Dan di sini saya juga merasa perlu meluruskan satu kesalahpahaman besar yang sering muncul dalam perdebatan ini, yaitu bahwa titik akhir perjuangan untuk hak-hak para wanita bukanlah dominasi atas kaum pria, melainkan kebebasan untuk menjalankan hidup mereka selayak pilihan, keinginan dan panggilan.

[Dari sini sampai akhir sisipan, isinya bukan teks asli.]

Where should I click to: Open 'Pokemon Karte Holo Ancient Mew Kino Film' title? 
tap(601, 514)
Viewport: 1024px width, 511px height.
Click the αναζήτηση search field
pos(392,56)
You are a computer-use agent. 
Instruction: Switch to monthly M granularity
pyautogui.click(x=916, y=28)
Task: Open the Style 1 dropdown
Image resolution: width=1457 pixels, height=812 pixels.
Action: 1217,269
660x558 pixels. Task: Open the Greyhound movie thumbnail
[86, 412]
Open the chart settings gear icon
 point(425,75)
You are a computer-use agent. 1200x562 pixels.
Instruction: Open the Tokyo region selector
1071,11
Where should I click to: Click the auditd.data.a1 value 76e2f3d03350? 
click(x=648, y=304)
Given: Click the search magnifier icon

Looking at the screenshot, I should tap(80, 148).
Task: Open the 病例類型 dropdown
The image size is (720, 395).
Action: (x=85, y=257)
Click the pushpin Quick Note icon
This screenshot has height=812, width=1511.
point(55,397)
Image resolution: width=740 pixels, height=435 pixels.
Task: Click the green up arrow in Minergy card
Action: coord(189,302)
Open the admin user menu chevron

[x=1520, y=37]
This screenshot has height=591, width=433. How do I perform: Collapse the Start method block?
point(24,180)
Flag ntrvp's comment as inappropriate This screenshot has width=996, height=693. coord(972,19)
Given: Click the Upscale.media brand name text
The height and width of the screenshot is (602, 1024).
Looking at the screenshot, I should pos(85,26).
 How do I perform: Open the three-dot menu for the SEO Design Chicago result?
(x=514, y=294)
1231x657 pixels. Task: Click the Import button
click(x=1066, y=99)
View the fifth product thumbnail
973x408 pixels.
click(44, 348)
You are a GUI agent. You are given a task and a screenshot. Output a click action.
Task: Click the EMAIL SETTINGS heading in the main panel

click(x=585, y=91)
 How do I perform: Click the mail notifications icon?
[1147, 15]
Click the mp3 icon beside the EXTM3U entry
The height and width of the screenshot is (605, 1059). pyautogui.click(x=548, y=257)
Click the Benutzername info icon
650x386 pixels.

Sesungguhnya kesetaraan gender hanyalah bagian dari kelanjutan cerita perjuangan umat manusia untuk meraih kesejahteraan. Kesejahteraan yang berlaku untuk siapapun juga, tanpa melihat asal-usul, warna kulit, agama dan tentu saja kelamin. Untuk mencap pergulatan para wanita sebagai fenomena baru, modern dan sekadar trend belaka adalah untuk melupakan peran dan jasa besar mereka di kehidupan sehari-hari kita. Cobalah bayangkan hidup tanpa wanita-wanita di sekitar kita. Pada akhirnya maraknya diskusi yang begitu meningkat dalam kurun waktu beberapa tahun terakhir ini hanyalah salah satu cerminan dari kesadaran manusia, bahwa ada hal-hal yang yang tidak lagi sesuai dengan kenyataan hidup kita, bahwa kita sudah siap untuk menapakkan langkah kaki di masa depan.